Taylor and Jackson surveyed total arsenic and arsenic speciation across 20 macroalgae species (46 samples; plus flowering plants, mixed products, and fertilizers) harvested for food and agriculture in New England, by ICP-MS and HPLC-ICP-MS. Total arsenic ranged 4.1–106 mg/kg, occurring mostly as arsenosugars, and inorganic arsenic was a minor component (<1 mg/kg) across nearly all taxa — with one striking exception: the kelp Laminaria digitata from Maine carried inorganic arsenic of 2.8–20.4 mg/kg (mean 8.32 ± 7.67), and two mixed granulated seaweed products containing this species held 6.6 and 10.9 mg/kg. Within this survey it is L. digitata kelp, not hijiki, that accumulates toxicologically significant inorganic arsenic, and the elevation is harvester-/region-variable even within one species (the single New Hampshire L. digitata sample was <0.01 mg/kg iAs).

Key numbers

Total arsenic (As T) and inorganic arsenic (iAs) in mg/kg dry weight (air-dried); from Table 1. <MDL = below method detection limit. Means ± SD where n>1.

Brown algae (Ochrophyta):

SpeciesSitentotal AsiAs
Colpomenia marinaNH116.120.05
Ascophyllum nodosumNH323.14 ± 6.820.08 ± 0.03
Ascophyllum nodosumME423.68 ± 4.330.06 ± 0.08
Fucus spiralisNH216.27 ± 1.410.04 ± 0.05
Fucus vesiculosusNH228.89 ± 2.160.06 ± 0.04
Fucus vesiculosusME232.76 ± 3.73<MDL
Agarum clathratumNH161.84<MDL
Alaria esculentaME434.46 ± 13.720.03 ± 0.04
Laminaria digitataNH1106.73<MDL
Laminaria digitataME550.38 ± 11.918.32 ± 7.67 (range 2.8–20.4)
Laminaria longicrurisME374.14 ± 8.010.12 ± 0.04
Saccharina latissimaME156.29<MDL

Red algae (Rhodophyta), total As 4.17–20.73 mg/kg; iAs all <0.5 mg/kg: Porphyra umbilicalis (ME) 20.73 / iAs 0.12; Heterosiphonia japonica (NH) 8.24 / 0.47; Polysiphonia lanosa (NH) 14.00 / 0.26; Chondrus crispus (NH, n=2) 12.13 ± 0.97 / 0.07 ± 0.08; Chondrus crispus (ME) 6.10 / 0.06; Phyllophora pseudoceranoides (NH) 4.17 / 0.14; Gracilaria vermiculophylla (NH) 11.80 / 0.23; Palmaria palmata (ME, n=4) 8.95 ± 4.80 / 0.06 ± 0.11.

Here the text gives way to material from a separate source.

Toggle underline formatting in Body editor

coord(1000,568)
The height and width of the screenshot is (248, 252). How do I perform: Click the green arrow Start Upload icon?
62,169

Green algae (Chlorophyta), total As 4.13–14.65 mg/kg; iAs all <0.2 mg/kg: Chaetomorpha picquotiana 6.69 / 0.09; Gayralia oxysperma 12.68 / 0.17; Ulva lactuca (NH) 5.34 / 0.13; Ulva lactuca (ME) 4.13 / 0.02; Ulva prolifera 14.65 / 0.12.

Mixed and other:

  • Mixed granulated seaweed product “soup1” (ME): total As 57.29, iAs 6.56; “soup2” (ME): total As 49.03, iAs 10.92 — both contain L. digitata.
  • Aquatic flowering plants (lower than macroalgae): Zostera marina (NH, n=2) total As 4.42 ± 1.12, iAs 0.27 ± 0.08; Spartina alterniflora (NH) 3.40 / 0.10.
  • Liquid seaweed fertilizers (A. nodosum-based): total As 2.29 and 5.76 mg/kg; iAs 0.08 and 0.58.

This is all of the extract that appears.